EXERCISE AIM — Could you return, exactly as written, every line from the one containing "Description (65, 742)" through the last line of the entries below, leaving out the pictures?

RECORDS SHOWN —
----------

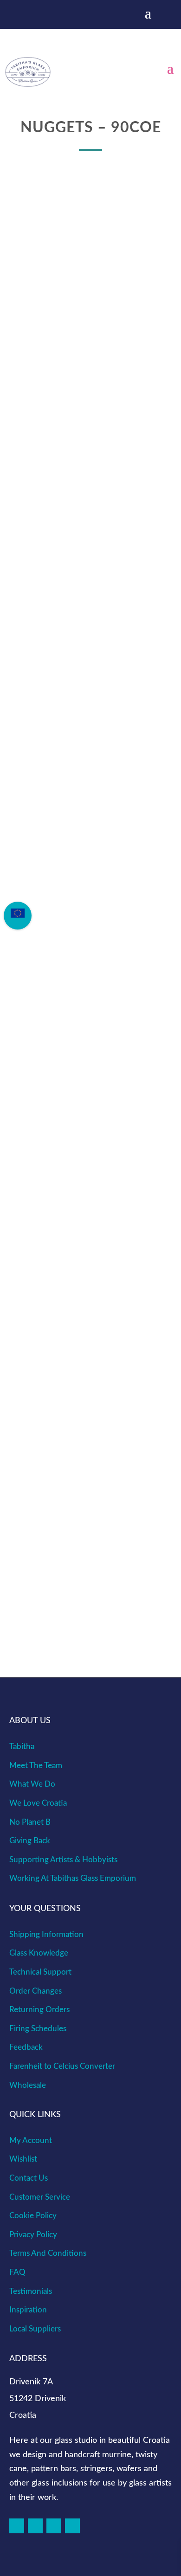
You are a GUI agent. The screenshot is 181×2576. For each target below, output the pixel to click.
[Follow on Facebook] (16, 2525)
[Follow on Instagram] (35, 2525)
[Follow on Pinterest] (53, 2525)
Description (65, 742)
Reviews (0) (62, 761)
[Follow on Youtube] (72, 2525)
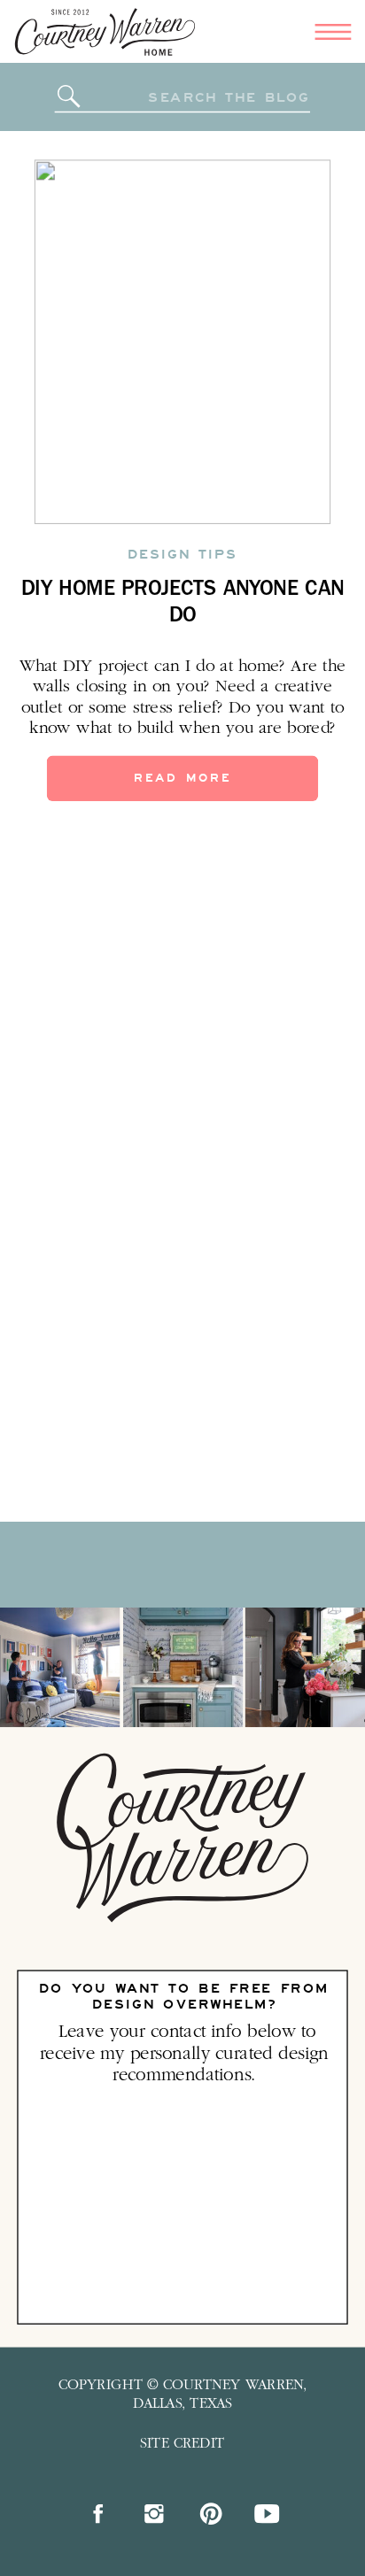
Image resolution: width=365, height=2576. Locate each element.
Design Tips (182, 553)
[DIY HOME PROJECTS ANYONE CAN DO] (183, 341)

----------

SOLUTION FOR THIS EXERCISE —
Description (65, 742)
Reviews (0) (62, 761)
[Follow on Youtube] (72, 2525)
Image resolution: width=365, height=2576. Locate each element.
Design Tips (182, 553)
[DIY HOME PROJECTS ANYONE CAN DO] (183, 341)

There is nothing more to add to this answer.